Here no argument can work if it is not supported by a fundamental intuition, possibly rooted in direct experience. The intuition is this: being (qua being) is blissful (ānanda). Not this or that particular entity or expression of being, but the very stuff of being as such is this bliss. Bliss is not a predicate of being, attributed to something that can be defined in its own right without reference to it. Bliss is intrinsic to the very essence of being. Plato thought that being as such is the capacity to act (Sophist, 247e). Spinoza, moving along similar lines, suggests that the very essence of God (i.e., the only substance of the whole of nature) is the same as its power (Ethica, I, prop. 34). The older Upaniṣads regarded rather bliss as the inherent quality of being:

…ko hyevānyātkaḥ prāṇyāt, yadeṣa ākāśa ānando na syāt, eṣa hyevā”nandayāti.

…for who could labour to draw in the breath or who could have strength to breathe it out, if there were not that Bliss in the heaven of his heart, the ether within his being?

(Taittirīya Upaniṣad, II.7, transl. Sri Aurobindo)

One way of understanding the connection between ‘being’, ‘power of acting’ and ‘bliss’ is that ‘being’ (esse) is nothing but an infinite potentiality (potentia), the immense opening of the space of possibilities, the ultimate emptiness that creates the horizon for everything everywhere forever to come. And this opening is Beauty and Goodness itself—its Bliss (beatitudo).

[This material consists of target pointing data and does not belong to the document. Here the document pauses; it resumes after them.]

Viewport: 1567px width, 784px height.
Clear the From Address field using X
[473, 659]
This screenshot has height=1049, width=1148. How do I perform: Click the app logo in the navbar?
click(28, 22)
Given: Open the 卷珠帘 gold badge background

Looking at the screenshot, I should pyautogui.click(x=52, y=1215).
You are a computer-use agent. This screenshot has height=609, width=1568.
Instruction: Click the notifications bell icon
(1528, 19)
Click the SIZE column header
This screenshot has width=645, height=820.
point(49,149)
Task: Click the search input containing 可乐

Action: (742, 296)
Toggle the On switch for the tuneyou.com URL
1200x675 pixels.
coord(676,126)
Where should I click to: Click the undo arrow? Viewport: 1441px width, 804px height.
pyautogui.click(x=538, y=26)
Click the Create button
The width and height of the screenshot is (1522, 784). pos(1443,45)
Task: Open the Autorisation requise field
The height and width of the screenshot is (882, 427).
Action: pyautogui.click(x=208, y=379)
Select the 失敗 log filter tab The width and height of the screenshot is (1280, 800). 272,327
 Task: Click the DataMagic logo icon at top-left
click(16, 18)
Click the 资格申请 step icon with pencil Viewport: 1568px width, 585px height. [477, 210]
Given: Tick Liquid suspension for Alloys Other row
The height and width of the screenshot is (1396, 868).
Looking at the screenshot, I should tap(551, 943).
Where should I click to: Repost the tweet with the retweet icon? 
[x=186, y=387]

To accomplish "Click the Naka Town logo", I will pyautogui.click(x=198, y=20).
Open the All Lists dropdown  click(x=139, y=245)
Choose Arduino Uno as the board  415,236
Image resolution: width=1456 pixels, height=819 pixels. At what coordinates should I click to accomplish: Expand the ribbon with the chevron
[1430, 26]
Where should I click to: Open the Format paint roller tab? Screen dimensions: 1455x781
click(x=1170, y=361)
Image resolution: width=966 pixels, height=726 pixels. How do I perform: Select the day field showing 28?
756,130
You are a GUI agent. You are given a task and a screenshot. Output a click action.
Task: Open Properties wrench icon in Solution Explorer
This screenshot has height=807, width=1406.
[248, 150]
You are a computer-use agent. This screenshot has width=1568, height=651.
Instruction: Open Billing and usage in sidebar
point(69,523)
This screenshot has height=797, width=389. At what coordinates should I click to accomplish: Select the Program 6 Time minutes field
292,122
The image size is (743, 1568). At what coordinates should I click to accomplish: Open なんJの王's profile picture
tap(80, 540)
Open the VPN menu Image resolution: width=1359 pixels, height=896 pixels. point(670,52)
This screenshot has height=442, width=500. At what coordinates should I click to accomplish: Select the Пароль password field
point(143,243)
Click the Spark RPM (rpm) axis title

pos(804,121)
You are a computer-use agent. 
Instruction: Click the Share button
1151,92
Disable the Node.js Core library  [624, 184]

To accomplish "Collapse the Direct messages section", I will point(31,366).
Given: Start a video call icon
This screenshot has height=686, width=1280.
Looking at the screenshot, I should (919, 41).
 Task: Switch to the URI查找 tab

If (by hypothesis) the infinite ground would exist only in its own absolute purity, in perfect isolation, aloof from any expression of itself, then this original bliss would remain unperceived, unexpressed, unarticulated. The infinite opening would remain empty and void, potentiality for appearing would collapse in sheer naught. This would be against the very nature of being (esse), and hence it is necessary (Spinoza would add), that the infinite ground posits the whole world by the same act through which it posits itself (the substance is causa sui, Ethica, I, prop. 7).

In reality, they cannot be separated, one entails the other. But this is so because the nature of bliss calls for and seeks the expression of itself. Pure, absolute being, considered only in itself, and without any further characteristic, does not require anything else (ask Parmenides). Even pure, absolute consciousness, considered only in itself, and without any further characteristic, is perfectly self-sufficient (like deep dreamless sleep). Only insofar as being and consciousness are understood as the opening of the horizon of all possibilities and realities, and hence as the dawn of the blissfulness of appearing, then it becomes necessary and unavoidable that the infinite ground does not remain frozen in its absolute nature but rather exists as an infinite unfolding of its own power and beauty.

Hidden in all aspirations, behind and beneath the deformed petty attempts at preserving this or that particular form, there is an infinite longing trying to find its own self-expression. Desire, in its essence, is a particularized, individualized fragment of this cosmic movement. It does not really look outside, but draws from the depths within. Desire is not a spring but a well. Aspiration is the bucket plunging down the earth of reality, seeking the waters that await in the darkness beneath—and possibly bringing some of it to the surface.

Ultimately, this whole process is about the realization of self-consciousness, which is nothing but the unity of experience within which the infinite ground becomes self-conscious of its own blissfulness by experiencing it from the point of view of its own expressions. This is what Spinoza called amor dei intellectualis—the intellectual love of and for God (Ethica, V, prop. 36).

But even before getting there (and in order to get there), one can start reconsidering their own aspiration, and what that is really seeking for. Discovering that the deeper aspiration that moves one’s life is in fact something much bigger and deeper that this individual life, and at the same time something that embraces this life as a necessary means for reuniting in it what otherwise appears as a opposites (finite and infinite, mode and substance, temporal and eternal, and so forth)—then, Bliss wells up in one’s life by redeeming desire from its deformations and pointing out the path to move forward.